## YOUR TASKS:
a) Using the passage on search engine optimization, decide whether each statement agrees with it: (i) the site's work covers on-page, off-page and technical optimization; (ii) search engines rank the content before it is published; (iii) content for Peterborough.gov.uk puts SEO ahead of user needs. Answer each with yes or no and quote the deciding words.
b) Duplicate the part of the passage on search engine optimization between "What is Search" and "is searching for.", inclusive.

[BEGIN PASSAGE SHOWN]

Our goal is to help users find our website so that we can share key messages about our services, help people to complete tasks such as paying a council tax bill and deliver essential insights about our city.

To ensure that content on our website meets criteria to rank on search engines, we focus on on-page optimisation, off-page optimisation and technical search engine optimisation.

What is Search Engine Optimisation (SEO)?

Search Engine Optimisation (SEO) is a process of improving a website to ensure that search engines can find its content. Once we have published/updated our content, search engines will rank it based on what they think is the most relevant and valuable for what the public is searching for. 

Meeting user needs

The content we create for Peterborough.gov.uk balances user needs with adapting to technological requirements, including SEO.

From a user landing on a SERP, we optimise our content so that it will show in results. We achieve this by creating good quality content, ensuring it is relevant and demonstrating that we understand what the user is likely to type into search.

[END PASSAGE SHOWN]
[BEGIN COLLECTED MATERIAL]

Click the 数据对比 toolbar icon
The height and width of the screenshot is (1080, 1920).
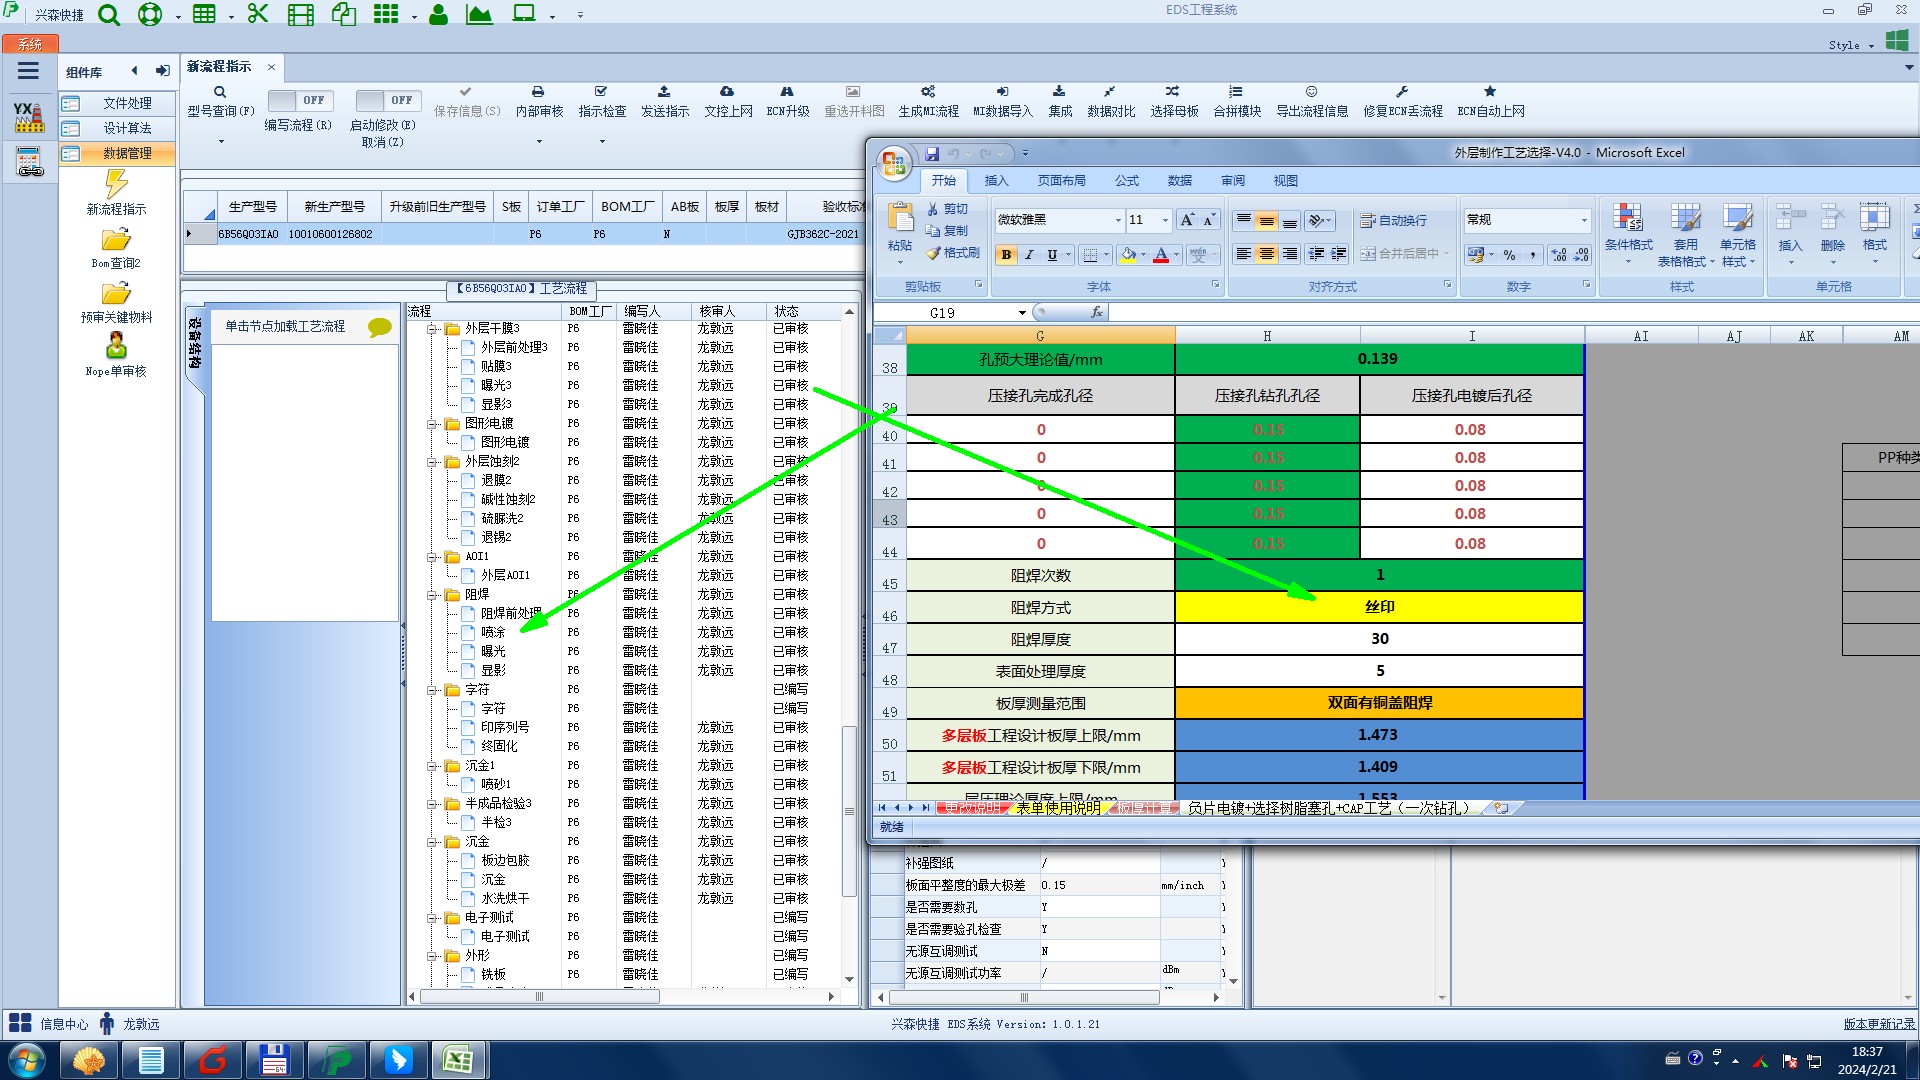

[END COLLECTED MATERIAL]

## FULL ANSWERS:
a)
(i) Yes: "we focus on on-page optimisation, off-page optimisation and technical search engine optimisation"
(ii) No: "Once we have published/updated our content, search engines will rank it"
(iii) No: "balances user needs with adapting to technological requirements, including SEO"

b)
What is Search Engine Optimisation (SEO)?

Search Engine Optimisation (SEO) is a process of improving a website to ensure that search engines can find its content. Once we have published/updated our content, search engines will rank it based on what they think is the most relevant and valuable for what the public is searching for.